Cows are synonymous with sustainability. Vedic authority crowns the cows with the title “mother,” and refers to bulls as “father.” Moreover, the Vedic texts insist that the fate of mankind is inextricably linked to the well-being and protection of cows. How cows are linked to human destiny and sustainable farm culture is illustrated in a story as narrated by one of our Small Farm Training Center apprentices:
Last Summer I visited a local farm here in West Virginia’s Marshall County. The head of the family, Rusty, raises chickens for egg production, as well as some vegetable crops. Like most of the small farming operations in this area, the family’s main revenue source is a small herd of about forty beef cattle. Marshall County once touted over 300 dairies owned and operated by local families. That’s all gone now.
Almost everyone here that owns farmland raises hay for cattle. Besides the proverbial kitchen garden, no one grows grains or row crop vegetables for human consumption. Everyone is focused on beef. Beef is what makes money at the sale barn.
Rusty pointed to a hay wagon stacked with round bales. “Ya see that hay?” he complained. “It’s worthless!”
“Why?” I asked.
“Soil’s dead…no energy,” he said. “Hay fields that used to give me forty to fifty bales are giving ten now.”
“And why’s that?” I asked.
“Can’t afford the chemicals, the lime, or the trucking costs,” he said.
Knowing that Rusty was a third generation farmer who grew up farming with his dad and grandfather, I asked him, “What did people around here do before there was chemical fertilizer?”
“Everyone had cows. Lots of ‘em,” he said.

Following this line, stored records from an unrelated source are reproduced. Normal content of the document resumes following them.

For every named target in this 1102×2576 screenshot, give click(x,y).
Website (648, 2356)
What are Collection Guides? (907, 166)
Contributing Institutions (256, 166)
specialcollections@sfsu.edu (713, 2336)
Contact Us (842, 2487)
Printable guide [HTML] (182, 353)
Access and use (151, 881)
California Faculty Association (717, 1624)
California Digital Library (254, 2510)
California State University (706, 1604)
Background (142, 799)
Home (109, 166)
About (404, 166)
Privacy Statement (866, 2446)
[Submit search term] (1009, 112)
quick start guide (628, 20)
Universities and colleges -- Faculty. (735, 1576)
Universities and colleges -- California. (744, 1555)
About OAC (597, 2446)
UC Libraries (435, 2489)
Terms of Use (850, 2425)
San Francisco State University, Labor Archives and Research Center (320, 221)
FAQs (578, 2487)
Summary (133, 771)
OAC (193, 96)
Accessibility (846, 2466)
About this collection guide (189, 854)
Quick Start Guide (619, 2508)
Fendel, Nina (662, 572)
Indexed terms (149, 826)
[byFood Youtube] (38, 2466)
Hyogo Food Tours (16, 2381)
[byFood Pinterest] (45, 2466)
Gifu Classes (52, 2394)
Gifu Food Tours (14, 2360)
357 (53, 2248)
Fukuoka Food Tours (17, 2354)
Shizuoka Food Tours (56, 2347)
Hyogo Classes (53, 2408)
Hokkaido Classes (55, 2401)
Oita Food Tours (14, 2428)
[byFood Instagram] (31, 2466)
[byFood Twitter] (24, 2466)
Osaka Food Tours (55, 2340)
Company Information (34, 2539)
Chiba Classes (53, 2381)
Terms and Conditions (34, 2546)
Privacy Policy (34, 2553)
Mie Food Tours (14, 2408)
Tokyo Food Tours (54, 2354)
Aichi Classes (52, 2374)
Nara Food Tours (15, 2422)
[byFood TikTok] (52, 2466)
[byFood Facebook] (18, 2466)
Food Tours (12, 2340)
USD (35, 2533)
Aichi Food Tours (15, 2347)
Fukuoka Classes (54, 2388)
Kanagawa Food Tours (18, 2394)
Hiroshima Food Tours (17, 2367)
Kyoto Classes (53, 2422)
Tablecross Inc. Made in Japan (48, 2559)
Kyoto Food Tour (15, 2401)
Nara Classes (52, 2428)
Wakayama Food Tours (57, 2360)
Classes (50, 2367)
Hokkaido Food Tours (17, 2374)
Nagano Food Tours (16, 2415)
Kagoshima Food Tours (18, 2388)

Rusty went on to explain that he and his brother used to pitch cow manure from the back of a horse-driven wagon before the family could afford a manure spreader. Sensing my appreciation for local farm history, he added, “Do ya know how big a good-sized corn field was in those days? Two acres! That’s about what we could handle.”
Rusty’s hay fields are demineralized and dead. Every time he spreads pelletized ammonium-nitrate fertilizer, he hastens the biological death of his soil. So he’s locked-in. He must poison the soil to grow enough hay to feed his cattle to get more money to buy chemical inputs to raise more hay to slaughter more cows to get more money to raise more hay, and on and on.
By contrast, Rusty’s father depended on cow manure to keep his small-scale family farm productive. One living cow, in one year, gives enough manure to enhance three to four acres of cropland or hayfield. Think about that!
A noted Indian author and expert on cow protection, Dr. Sahadeva, writes: “We’re finally going to get the bill for the Industrial Age. At the dawn of the Industrial Age two hundred years ago, humanity took a wrong turn when it started living on nature’s capital instead of nature’s income. It started gorging on resources that took millions of years to create and which were saved up according to its own plan of functioning. This senseless exploitation of resources can not go on forever. This is where the cow comes into the picture. Living with a cow is living on nature’s income instead of squandering her capital.”